How to Shuffle a Playlist on YouTube
I have a playlist of music videos I like on YouTube. The ability to add videos to playlists on YouTube is convenient, I can access them from anywhere, a lot of them have officially uploaded versions at decent quality, and generally I have little trouble keeping track of the stuff I like.
Then it comes time to watch the videos. And this is where things start to go wrong.
What I Want
When I want to watch the music videos, here is what I am hoping will happen: I can hit a button and it will create a random order in which to play the videos. It won’t repeat any until it’s played all of them once. Whether it repeats at that point or stops entirely isn’t super important to me– I have enough videos in the playlist that I am unlikely to watch them all in one sitting. I’d like it to be easy to skip to the next video if one comes up and I’m not feeling it. Bonus points if I can look ahead at the order of the videos it’s going to play and remove videos from the queue without it removing them from the playlist.
What I Get
Chaos. Because, first, I should tell you: what you get differs depending on which platform you’re using YouTube from. Their native apps behave differently from each other and from their website. Not a great start!

GIVEN DATA:

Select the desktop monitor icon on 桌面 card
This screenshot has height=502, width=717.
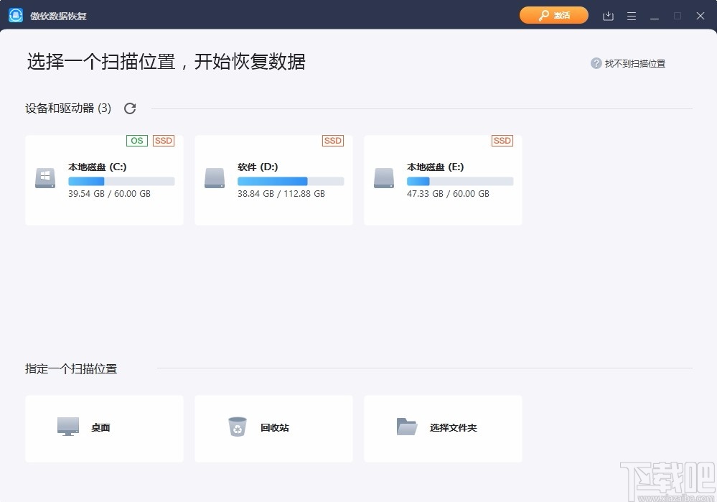68,426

PROMPT 1: In the article on shuffling a YouTube playlist, what kind of videos does the author's playlist hold?
PROMPT 2: Sum up the article on shuffling a YouTube playlist in two sentences.
PROMPT 3: Transcribe the part of the article on shuffling a YouTube playlist starting at "How to Shuffle" and ending at "stuff I like.".

EXERCISE SOLUTION 1: Music videos the author likes.

EXERCISE SOLUTION 2: The author keeps a YouTube playlist of favorite music videos and wants a button that plays them in a random order without repeating any until all have played once, with easy skipping and ideally a queue that can be previewed and trimmed without changing the playlist. Instead the author gets chaos, because YouTube's native apps and website each behave differently.

EXERCISE SOLUTION 3:
How to Shuffle a Playlist on YouTube
I have a playlist of music videos I like on YouTube. The ability to add videos to playlists on YouTube is convenient, I can access them from anywhere, a lot of them have officially uploaded versions at decent quality, and generally I have little trouble keeping track of the stuff I like.